Hands up anyone who's had a great experience with romance. Now put your hands back down and stop lying. Romance never works. Romance never does what it says on the tin. Romance, ultimately, is bullshit.

If I sound jaded, it's because I am. I'm so sick and tired of love and its pitfalls I can scarcely lift my fingers to type. If love were a product, the queue at the faulty goods desk would stretch right round the universe and back. It doesn't work properly. The seams come apart and it's full of powdered glass.

Each fresh romance has two potential outcomes: 1. One of you falls heavily, and quickly, until this helpless, unattractive neediness sends the other running for the hills; or 2. by some miracle, your desperate neediness levels balance out, and you stay together for several years - until the love between you withers and dies, at which point one or both of you will stagger away, howling like a wolf with a hook in its gut, wounded beyond reason.

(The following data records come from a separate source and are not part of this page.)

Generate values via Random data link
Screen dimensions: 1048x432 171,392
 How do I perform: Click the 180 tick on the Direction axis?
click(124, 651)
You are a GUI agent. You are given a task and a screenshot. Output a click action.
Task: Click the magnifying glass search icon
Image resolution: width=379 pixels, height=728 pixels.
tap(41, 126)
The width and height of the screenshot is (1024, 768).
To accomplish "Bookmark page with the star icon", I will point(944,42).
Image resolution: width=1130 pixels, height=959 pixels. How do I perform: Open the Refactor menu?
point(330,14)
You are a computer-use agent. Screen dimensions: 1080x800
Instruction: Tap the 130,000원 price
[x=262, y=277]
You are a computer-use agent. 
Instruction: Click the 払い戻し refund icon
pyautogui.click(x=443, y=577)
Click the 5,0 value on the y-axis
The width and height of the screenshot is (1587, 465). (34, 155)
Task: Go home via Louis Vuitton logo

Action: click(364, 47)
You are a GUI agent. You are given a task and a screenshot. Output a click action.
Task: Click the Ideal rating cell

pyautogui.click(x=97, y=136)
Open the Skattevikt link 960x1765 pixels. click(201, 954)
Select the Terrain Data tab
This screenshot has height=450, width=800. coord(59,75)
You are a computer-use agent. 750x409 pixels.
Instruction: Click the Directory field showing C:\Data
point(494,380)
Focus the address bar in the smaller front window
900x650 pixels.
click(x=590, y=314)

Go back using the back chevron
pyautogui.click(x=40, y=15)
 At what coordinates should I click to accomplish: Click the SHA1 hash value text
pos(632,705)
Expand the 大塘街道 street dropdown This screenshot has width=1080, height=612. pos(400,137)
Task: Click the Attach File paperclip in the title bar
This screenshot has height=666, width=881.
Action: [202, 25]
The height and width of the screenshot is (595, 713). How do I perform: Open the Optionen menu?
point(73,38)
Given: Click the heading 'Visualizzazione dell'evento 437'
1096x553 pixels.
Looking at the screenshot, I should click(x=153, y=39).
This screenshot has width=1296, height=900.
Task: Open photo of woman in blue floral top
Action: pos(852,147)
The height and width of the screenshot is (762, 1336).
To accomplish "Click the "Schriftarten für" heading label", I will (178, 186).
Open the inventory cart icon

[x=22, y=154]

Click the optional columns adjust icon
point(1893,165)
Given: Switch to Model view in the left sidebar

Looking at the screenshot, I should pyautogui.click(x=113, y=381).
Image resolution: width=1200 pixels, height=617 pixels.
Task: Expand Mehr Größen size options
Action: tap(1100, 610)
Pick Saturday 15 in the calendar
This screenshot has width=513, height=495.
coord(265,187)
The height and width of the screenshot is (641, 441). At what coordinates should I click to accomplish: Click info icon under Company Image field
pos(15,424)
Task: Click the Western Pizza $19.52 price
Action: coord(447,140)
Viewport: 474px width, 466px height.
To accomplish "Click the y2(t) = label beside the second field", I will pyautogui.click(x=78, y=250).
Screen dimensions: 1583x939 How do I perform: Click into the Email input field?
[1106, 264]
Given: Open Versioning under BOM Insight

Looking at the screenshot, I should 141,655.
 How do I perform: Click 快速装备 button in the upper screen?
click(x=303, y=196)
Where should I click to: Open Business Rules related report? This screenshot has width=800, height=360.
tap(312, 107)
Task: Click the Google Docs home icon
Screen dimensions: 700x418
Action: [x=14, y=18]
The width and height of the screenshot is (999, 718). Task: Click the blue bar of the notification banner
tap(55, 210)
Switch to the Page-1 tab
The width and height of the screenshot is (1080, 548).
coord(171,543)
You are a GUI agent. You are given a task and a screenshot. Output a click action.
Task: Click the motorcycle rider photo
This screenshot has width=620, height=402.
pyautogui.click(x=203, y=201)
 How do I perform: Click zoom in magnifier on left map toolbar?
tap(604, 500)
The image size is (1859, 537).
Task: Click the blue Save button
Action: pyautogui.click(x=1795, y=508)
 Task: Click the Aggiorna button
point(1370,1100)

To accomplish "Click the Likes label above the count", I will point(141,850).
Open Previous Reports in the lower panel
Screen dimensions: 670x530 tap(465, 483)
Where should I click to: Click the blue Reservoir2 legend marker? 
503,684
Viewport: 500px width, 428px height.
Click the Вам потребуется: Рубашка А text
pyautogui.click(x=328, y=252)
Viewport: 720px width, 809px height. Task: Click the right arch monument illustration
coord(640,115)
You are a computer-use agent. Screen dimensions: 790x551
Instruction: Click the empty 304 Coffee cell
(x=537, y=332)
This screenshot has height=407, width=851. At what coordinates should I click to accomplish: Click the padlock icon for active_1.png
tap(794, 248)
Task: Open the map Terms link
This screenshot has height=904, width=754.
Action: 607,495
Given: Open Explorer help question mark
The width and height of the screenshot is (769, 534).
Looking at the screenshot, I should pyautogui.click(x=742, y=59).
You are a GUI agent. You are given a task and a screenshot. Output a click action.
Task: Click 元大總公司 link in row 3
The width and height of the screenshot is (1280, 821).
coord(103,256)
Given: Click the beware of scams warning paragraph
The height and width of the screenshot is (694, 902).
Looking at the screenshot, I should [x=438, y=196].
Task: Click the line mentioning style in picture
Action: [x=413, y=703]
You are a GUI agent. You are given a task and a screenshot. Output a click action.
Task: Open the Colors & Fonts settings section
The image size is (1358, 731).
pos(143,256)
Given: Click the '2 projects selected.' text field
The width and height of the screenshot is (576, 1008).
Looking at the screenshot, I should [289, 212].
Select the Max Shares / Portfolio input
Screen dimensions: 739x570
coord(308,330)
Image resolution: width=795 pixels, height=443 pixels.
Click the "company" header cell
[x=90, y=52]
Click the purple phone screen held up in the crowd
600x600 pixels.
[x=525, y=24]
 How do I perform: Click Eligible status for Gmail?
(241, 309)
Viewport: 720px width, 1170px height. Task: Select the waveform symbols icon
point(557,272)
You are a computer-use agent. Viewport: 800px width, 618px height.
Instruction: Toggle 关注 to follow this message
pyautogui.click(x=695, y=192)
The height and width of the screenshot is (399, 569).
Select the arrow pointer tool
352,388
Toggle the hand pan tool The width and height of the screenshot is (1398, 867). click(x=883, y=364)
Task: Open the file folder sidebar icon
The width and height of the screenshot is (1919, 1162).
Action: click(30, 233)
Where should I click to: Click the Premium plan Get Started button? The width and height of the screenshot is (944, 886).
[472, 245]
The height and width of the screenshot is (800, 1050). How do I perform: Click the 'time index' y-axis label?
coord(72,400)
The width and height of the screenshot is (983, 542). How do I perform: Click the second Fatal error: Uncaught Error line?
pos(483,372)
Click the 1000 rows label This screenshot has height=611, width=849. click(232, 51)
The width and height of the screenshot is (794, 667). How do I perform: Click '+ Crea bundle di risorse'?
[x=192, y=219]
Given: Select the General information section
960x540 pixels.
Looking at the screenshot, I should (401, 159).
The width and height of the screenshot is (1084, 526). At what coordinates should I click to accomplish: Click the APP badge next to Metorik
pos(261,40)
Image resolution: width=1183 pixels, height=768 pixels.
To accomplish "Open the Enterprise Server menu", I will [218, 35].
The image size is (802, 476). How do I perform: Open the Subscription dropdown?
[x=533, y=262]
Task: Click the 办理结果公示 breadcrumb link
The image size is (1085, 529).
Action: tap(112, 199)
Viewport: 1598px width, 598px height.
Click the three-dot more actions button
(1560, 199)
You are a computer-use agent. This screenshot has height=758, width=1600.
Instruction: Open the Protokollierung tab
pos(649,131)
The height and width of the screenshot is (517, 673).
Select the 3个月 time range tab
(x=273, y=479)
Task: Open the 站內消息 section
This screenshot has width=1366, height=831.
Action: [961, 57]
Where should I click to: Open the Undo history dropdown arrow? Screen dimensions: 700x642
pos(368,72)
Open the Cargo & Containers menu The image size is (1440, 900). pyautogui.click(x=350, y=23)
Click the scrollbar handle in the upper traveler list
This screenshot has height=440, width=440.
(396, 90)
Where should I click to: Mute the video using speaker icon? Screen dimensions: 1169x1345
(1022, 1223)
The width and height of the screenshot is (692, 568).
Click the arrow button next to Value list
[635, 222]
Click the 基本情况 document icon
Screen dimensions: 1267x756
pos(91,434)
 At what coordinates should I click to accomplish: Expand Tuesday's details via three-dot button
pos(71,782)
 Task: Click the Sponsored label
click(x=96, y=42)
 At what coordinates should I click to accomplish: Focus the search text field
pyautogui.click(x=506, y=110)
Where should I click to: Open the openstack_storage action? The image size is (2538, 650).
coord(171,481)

When you're smitten, romance is a thrilling high-wire act over a looming lake of woe. Your head's full of music; the first few steps are a joyful scamper. Then the skies darken, the breeze picks up, the tightrope shudders and you fight to retain your balance. In your heart of hearts, you know you're heading for a tumble, but you're out and exposed and there's no turning back - and who knows, maybe you'll make it?

Imbecile. Of course you won't. Instead, the rope snaps and suddenly you're plunged back into the monochrome work-a-day reality of flowers in the dustbin and dogs being sick on the pavement.

At this point, wandering in a post-romantic shock, things get even worse. Being numb and distant somehow renders you magically attractive to others. It's sod's law in action, and before you know it you're abusing the privilege. Hungering for another go on the tightrope, you hurl yourself at the nearest admirer, but since the love canary's recently flown your cage, you're selfish, robotic, and doomed to wipe your arse all over their soul. Congratulations: you've become an emotional vandal. And you'll do it again and again until you meet another special someone - only this time the tightrope's higher up and more precarious, and you're so scared of falling that your feet shake the moment you step aboard.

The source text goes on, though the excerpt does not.